*** Opening Extracted data ***

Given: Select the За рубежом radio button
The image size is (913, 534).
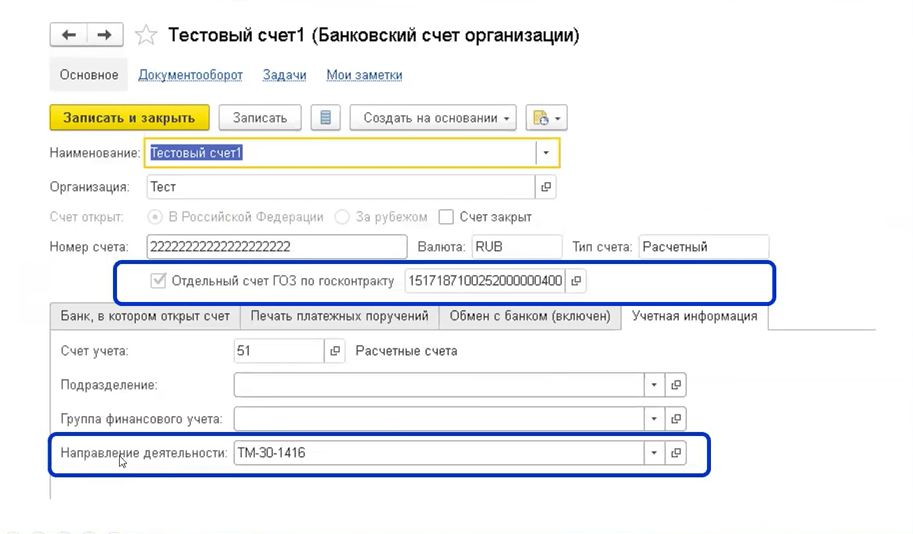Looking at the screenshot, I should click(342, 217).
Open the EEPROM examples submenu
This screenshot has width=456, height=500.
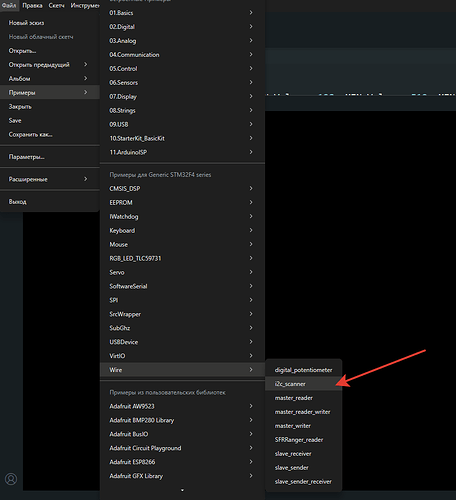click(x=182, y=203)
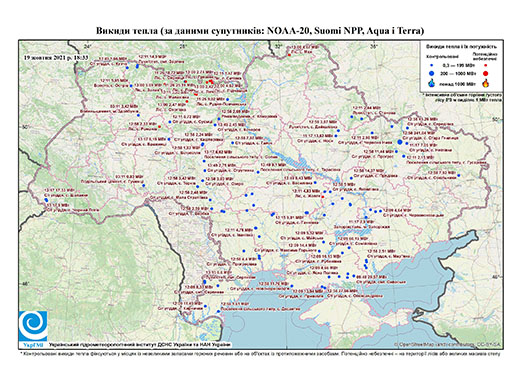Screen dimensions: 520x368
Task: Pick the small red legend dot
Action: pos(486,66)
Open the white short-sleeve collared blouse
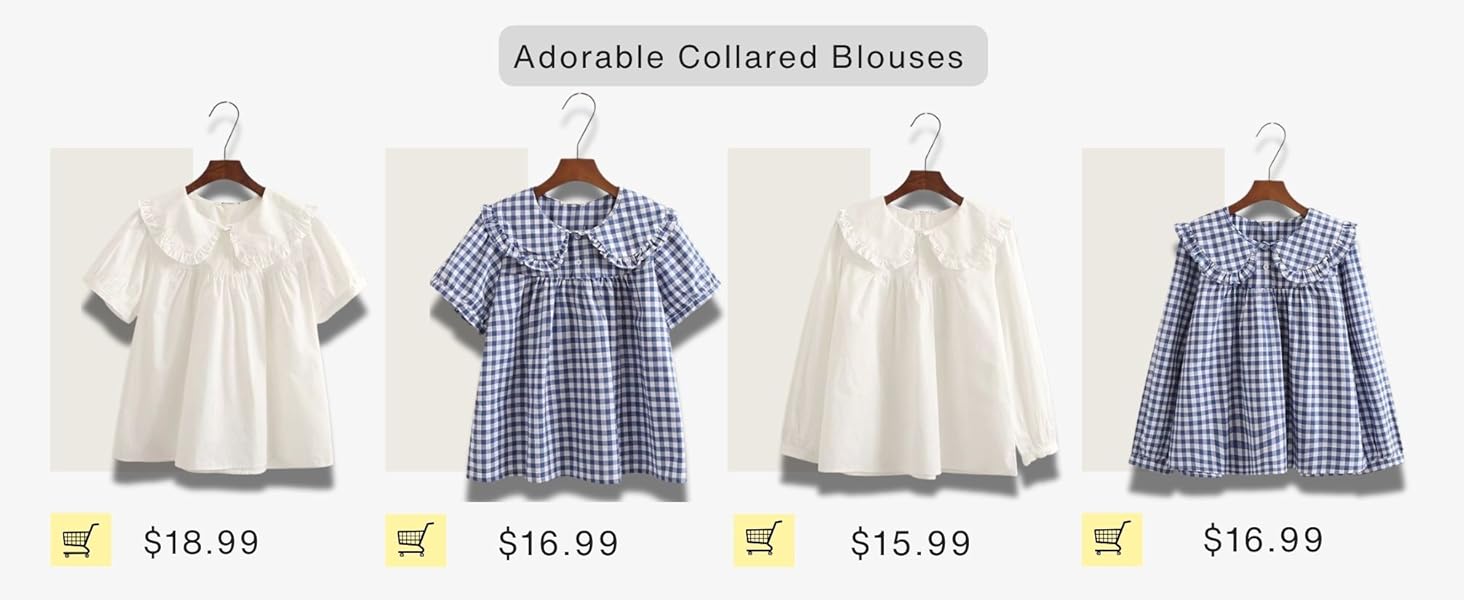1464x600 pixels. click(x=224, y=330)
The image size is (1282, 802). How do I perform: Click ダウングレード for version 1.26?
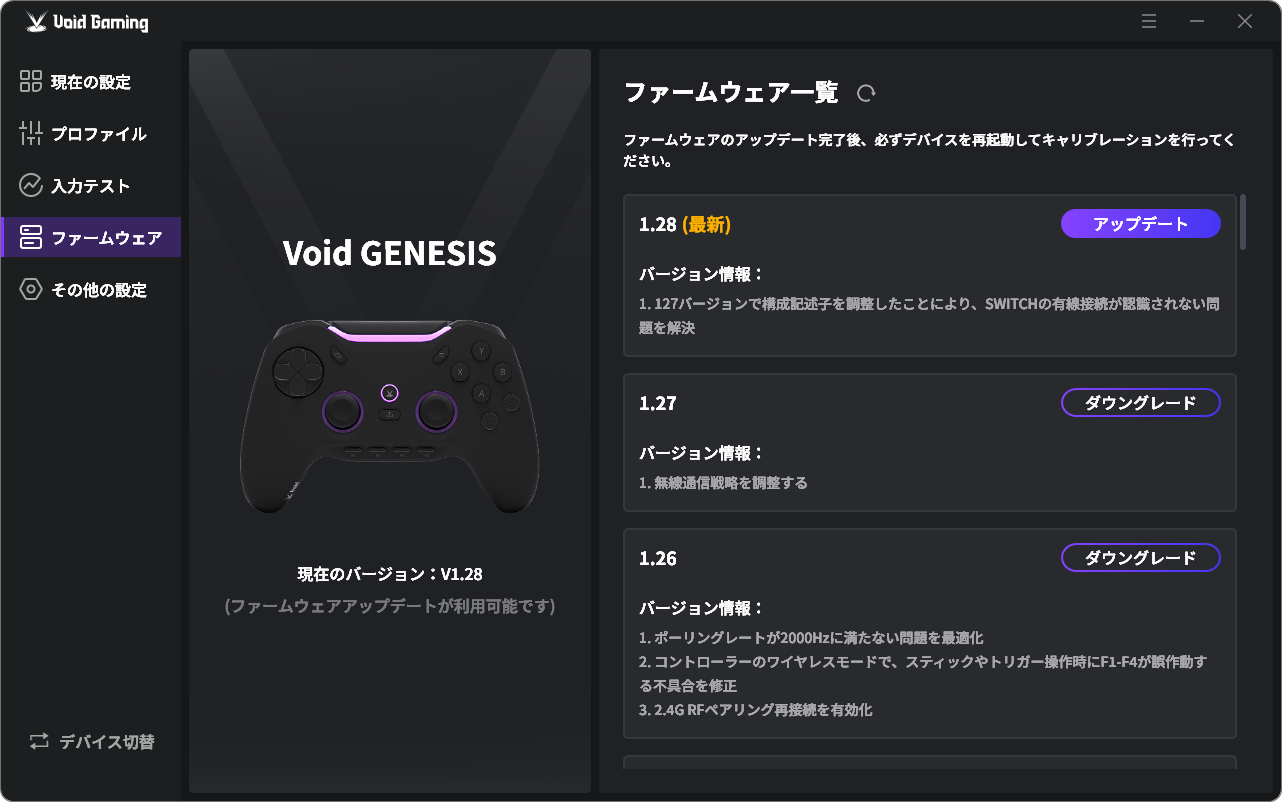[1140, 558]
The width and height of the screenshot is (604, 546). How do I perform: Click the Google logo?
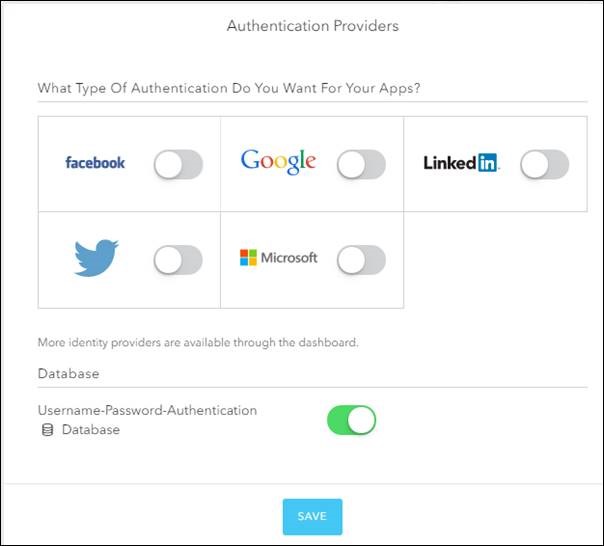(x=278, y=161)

*** Closing Extracted data ***
*** Opening Extracted data ***

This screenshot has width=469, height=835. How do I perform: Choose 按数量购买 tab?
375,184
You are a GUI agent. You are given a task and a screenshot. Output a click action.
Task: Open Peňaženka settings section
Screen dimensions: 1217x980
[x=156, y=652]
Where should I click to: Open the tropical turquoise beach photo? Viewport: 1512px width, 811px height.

*** Closing Extracted data ***

Assignment:
Your task for the entries above: copy exactly the span starting with the line with "You are a GUI" and going on through the line with "Where should I", both lines included, and nothing else.

Output below:
You are a GUI agent. You are given a task and a screenshot. Output a click action.
Task: Open Peňaženka settings section
Screen dimensions: 1217x980
[x=156, y=652]
Where should I click to: Open the tropical turquoise beach photo? Viewport: 1512px width, 811px height.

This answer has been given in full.